The exercise: Rewrite the data from the line with "Where should I click to: Click the 勤務日種別" up to and including the line with "Action: pos(38,153)" in full, with all its text, and shift every coordinate in the answers by adding 115 to it.

Entries supplied:
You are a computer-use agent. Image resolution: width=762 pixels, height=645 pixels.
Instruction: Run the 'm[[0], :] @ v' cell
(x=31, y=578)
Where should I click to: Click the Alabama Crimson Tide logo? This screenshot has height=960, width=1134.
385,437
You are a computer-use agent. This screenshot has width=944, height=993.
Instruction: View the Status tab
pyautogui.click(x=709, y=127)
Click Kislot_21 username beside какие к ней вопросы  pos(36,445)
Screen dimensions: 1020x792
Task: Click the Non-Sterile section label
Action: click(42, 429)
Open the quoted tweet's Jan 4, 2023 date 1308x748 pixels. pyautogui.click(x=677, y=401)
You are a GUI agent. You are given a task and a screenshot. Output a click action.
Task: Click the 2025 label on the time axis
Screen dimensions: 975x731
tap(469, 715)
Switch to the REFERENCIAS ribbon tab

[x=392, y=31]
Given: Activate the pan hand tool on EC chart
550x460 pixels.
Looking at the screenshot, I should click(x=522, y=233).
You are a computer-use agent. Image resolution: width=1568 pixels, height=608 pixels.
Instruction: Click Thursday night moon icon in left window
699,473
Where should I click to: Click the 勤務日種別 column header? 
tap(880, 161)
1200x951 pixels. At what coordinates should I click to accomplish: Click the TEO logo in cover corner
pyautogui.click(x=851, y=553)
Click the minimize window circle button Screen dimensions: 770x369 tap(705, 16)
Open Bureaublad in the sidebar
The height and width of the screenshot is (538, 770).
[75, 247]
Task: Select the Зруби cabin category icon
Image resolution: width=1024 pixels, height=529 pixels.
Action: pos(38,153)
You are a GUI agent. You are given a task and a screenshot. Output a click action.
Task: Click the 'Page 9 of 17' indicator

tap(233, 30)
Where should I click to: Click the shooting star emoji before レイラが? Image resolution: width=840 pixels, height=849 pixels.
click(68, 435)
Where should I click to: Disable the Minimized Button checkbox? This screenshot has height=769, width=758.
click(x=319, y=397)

Response for this exercise:
Where should I click to: Click the 勤務日種別 column header? 
tap(995, 276)
1200x951 pixels. At what coordinates should I click to accomplish: Click the TEO logo in cover corner
pyautogui.click(x=966, y=668)
Click the minimize window circle button Screen dimensions: 770x369 tap(820, 131)
Open Bureaublad in the sidebar
The height and width of the screenshot is (538, 770).
[190, 362]
Task: Select the Зруби cabin category icon
Image resolution: width=1024 pixels, height=529 pixels.
Action: pos(153,268)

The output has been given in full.